I gathered 23 images of the prompt “Lestat from queen of the damned” with Stewart Townsend in them. I generated multiple images with the prompts Vampire, Damned Queen, Queen of the Damned, Lestat from Queen of the Damned, Interview with the vampire. I used the RealisticVision model because that is the model I will be using for final composition. I extracted the faces using Faceswap.dev and then processed the images using Blip captions. I edited the texts to reduce bad prompts.
I could have used the actual video clips of Stewart Townsend’s face and gone through the best images but who has time for that. I could have included full body images.
I used the learning rate 0.005:100:0.0025:250,0.001:500,0.0005:1000,0.00025 for training with a batch size of 1 and Gradient accumulation step of 2. I switched to SD 1.5 EMA Only model for training. I am using a 1xRTX 3080 Ti on Vast.ai cloud. Training used 11 Gb out of the total 12 Gb. I was paying $0.278 an hour.
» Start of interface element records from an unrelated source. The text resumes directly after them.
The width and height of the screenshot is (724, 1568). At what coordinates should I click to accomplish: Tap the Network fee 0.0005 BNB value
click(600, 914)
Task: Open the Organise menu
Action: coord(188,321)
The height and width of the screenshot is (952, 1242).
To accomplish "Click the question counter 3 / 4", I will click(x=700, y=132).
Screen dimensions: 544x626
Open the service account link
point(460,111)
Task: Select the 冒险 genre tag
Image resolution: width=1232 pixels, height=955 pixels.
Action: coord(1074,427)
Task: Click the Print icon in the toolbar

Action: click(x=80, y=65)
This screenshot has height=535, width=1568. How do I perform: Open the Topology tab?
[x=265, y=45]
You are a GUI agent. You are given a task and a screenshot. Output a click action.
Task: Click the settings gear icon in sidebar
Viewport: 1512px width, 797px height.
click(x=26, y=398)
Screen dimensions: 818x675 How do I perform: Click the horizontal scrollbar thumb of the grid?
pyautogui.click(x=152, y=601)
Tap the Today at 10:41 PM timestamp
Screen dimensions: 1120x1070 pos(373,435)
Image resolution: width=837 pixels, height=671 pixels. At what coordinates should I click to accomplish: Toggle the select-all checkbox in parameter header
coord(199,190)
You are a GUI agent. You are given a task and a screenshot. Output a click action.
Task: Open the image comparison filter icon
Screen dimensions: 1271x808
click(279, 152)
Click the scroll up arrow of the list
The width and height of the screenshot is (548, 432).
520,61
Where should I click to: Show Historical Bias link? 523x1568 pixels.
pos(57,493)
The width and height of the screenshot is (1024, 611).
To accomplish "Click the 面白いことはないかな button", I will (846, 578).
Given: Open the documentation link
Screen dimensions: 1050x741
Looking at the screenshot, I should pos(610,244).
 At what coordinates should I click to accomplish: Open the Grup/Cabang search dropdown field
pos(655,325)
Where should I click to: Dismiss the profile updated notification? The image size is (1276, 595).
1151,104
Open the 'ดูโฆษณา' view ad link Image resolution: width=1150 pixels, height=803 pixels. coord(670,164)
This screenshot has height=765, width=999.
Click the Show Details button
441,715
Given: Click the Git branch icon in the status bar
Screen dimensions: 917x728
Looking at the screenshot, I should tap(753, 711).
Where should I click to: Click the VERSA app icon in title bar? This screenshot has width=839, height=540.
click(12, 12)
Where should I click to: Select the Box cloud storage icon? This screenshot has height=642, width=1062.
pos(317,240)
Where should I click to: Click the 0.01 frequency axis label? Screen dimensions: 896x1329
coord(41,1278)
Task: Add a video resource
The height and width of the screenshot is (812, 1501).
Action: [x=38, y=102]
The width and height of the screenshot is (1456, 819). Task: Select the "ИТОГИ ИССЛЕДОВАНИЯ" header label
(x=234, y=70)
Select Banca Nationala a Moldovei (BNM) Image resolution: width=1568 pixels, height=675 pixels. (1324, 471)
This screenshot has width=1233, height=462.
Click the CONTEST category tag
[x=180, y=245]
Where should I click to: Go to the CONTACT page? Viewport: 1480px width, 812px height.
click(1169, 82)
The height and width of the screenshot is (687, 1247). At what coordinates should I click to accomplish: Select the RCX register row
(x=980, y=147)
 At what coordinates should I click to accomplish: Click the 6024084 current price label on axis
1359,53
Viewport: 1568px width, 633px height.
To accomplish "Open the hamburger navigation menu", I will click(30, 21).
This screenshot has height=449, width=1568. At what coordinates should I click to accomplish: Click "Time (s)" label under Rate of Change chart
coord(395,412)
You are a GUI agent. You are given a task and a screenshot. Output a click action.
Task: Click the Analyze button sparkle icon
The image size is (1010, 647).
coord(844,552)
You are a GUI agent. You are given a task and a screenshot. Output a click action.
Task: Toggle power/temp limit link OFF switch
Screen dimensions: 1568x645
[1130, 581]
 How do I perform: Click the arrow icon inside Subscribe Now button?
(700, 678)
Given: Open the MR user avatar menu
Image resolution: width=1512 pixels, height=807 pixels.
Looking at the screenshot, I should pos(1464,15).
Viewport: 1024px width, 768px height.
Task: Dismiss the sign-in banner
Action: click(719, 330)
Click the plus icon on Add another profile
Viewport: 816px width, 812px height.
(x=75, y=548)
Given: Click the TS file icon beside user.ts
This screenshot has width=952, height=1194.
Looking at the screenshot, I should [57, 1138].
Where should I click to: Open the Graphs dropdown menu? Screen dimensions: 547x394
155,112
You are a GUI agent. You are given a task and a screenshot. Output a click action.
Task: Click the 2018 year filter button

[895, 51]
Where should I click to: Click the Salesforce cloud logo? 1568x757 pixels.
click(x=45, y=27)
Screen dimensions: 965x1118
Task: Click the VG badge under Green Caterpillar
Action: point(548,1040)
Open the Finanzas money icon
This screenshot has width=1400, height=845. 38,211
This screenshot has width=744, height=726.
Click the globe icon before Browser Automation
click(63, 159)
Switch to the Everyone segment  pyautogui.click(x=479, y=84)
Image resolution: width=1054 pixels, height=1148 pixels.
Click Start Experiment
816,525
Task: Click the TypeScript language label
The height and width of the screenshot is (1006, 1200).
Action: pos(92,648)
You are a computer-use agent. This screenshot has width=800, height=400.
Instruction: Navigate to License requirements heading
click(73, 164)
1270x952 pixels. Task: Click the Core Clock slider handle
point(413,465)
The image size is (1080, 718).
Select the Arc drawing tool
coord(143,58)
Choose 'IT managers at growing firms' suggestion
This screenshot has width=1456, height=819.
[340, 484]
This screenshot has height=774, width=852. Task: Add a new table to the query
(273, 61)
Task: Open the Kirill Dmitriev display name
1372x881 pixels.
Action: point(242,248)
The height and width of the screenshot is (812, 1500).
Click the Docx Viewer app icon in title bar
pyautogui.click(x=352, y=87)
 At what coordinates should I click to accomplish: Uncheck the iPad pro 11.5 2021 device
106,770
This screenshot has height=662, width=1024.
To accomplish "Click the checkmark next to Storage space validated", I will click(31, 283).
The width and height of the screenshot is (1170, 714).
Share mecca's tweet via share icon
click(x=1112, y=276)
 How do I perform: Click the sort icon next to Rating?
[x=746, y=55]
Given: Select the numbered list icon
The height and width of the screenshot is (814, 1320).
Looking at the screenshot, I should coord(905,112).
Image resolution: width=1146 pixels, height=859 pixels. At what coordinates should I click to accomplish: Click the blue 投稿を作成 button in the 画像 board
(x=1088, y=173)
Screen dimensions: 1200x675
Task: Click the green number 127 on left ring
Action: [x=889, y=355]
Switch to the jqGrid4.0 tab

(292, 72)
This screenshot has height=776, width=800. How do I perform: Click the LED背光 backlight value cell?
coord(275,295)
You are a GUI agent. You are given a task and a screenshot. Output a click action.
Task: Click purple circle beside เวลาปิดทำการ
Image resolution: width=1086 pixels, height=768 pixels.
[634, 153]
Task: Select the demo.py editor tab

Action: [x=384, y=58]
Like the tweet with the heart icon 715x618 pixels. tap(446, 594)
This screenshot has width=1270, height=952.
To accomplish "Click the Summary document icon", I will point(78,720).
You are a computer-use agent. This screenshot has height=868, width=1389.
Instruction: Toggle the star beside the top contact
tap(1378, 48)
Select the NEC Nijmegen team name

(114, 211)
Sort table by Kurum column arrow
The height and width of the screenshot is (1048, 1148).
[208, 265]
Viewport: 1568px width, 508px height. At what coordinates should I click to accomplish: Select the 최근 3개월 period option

I don’t know why but on occasion there will be a hallucination in the training images and it will display a morphed looking abstract image that seems to resemble a kaleidoscope. Majority of images have very distinct features such as blue eyes, gaunt face, pale skin, sunken red darkish eyelids, and long brown curly hair.
I could have upscaled the images before extracting the faces so I could reduce blur.